Lately LillyAnna has been having a lot of pain in her feet and legs. It is, as always, so difficult with her because I do not know if this is new pain or she is just better able to describe it as her baby ramblings form themselves into real sentences and discernible words. The swelling we have been seeing in her hands and feet is also confusing because her body is changing so much. My baby is losing her baby chub which is normal. But hers is falling off at an alarming (at least alarming to me) rate as it is exacerbated by her lack of eating and constant vomiting. Yes, she still vomits multiple times a day. So when her hands look swollen it is hard to remember if they looks chubbier than the day before or not. However, some things have gotten more clear over the last week. I had to buy her crocks because her shoes will fit in the morning and then not fit later in the day, that is more substantial evidence. Yesterday was just awful. Everywhere I touched her she told me it hurt and she cried most of the day saying owie.
I had a wonderful moment with the Rheumatologist when I saw her two weeks ago. She showed me how to tell if Lil is swollen in her knees and ankles with her practiced eye. It is hard to tell because of the extensive scarring on her legs. She also showed me how LillyAnna manages her own pain by compensating with the way she walks and moves her body. She was astounded by how happy and active Lil was. Then she prescribed me pain medicine. I just started to cry. Finally someone saw what I was seeing. So often, I feel like I have to prove to people that this baby is in pain. She is just SO happy almost all of the time. But that is LillyAnna. She has a little baby dragon heart.
The Great And Powerful Dr. R (oh if only he could see that!!! Hahaha!) changed one of her stomach medications. Whenever we do that we see a small increase in her eating, unfortunately, it does not generally last very long. For now though it is nice to see her actually swallow bites of food even if it is only one or two. Although it is done nothing to slow down the vomiting.

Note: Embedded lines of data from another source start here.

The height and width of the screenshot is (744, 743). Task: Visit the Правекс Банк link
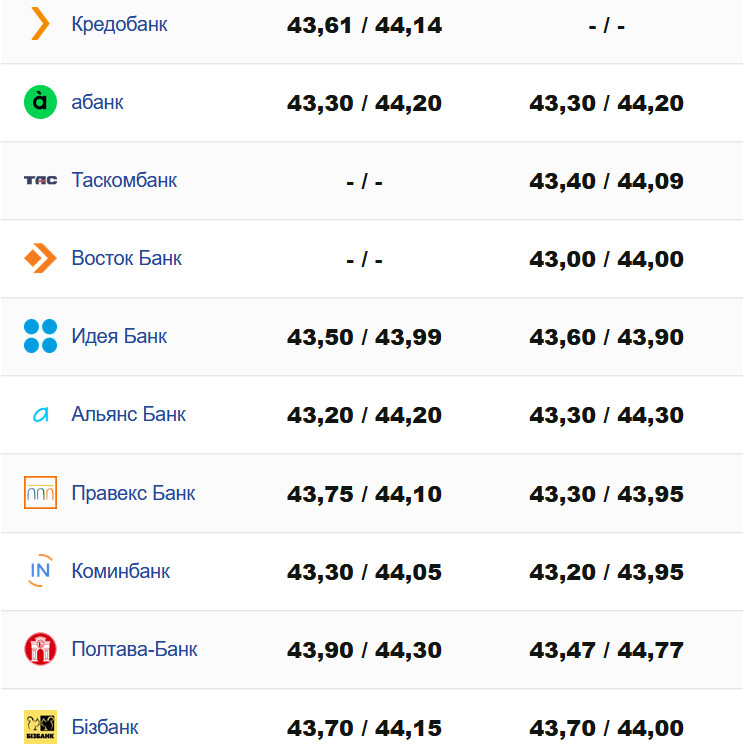[x=133, y=493]
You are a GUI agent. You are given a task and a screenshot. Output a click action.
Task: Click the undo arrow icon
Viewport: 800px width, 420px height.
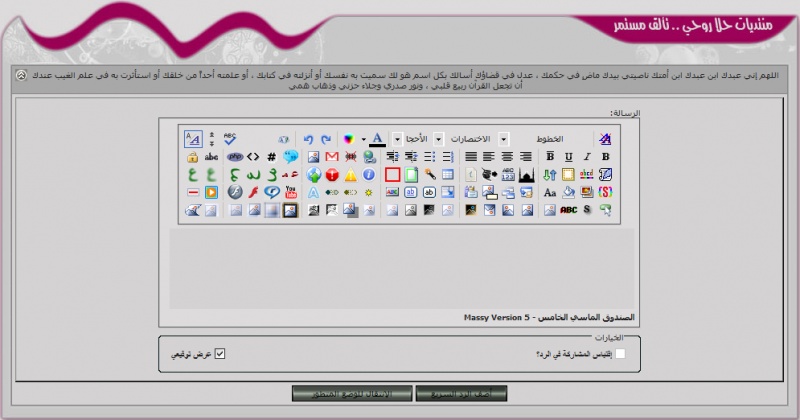[309, 139]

In fact, the other night, after she threw up she said "eww Mom, chicken." I am a little worried that will be the end of roasted chicken! Dr. R also wants LillyAnna to have another scope since it has been a year and a CAT scan of her head.
Without Chris, I would not have the strength to do what I do every day. He literally keeps me going, he is my comfort at the end of every long and exhausting day. He is the one I know will always be at my side. Nine years ago today when I promised him the rest of my life I had no way of knowing what this life would look like. It is beautiful and horrible and he is there at every turn to hold me and to pick me up. The ways in which he supports me are not obvious but they are strong and they are real.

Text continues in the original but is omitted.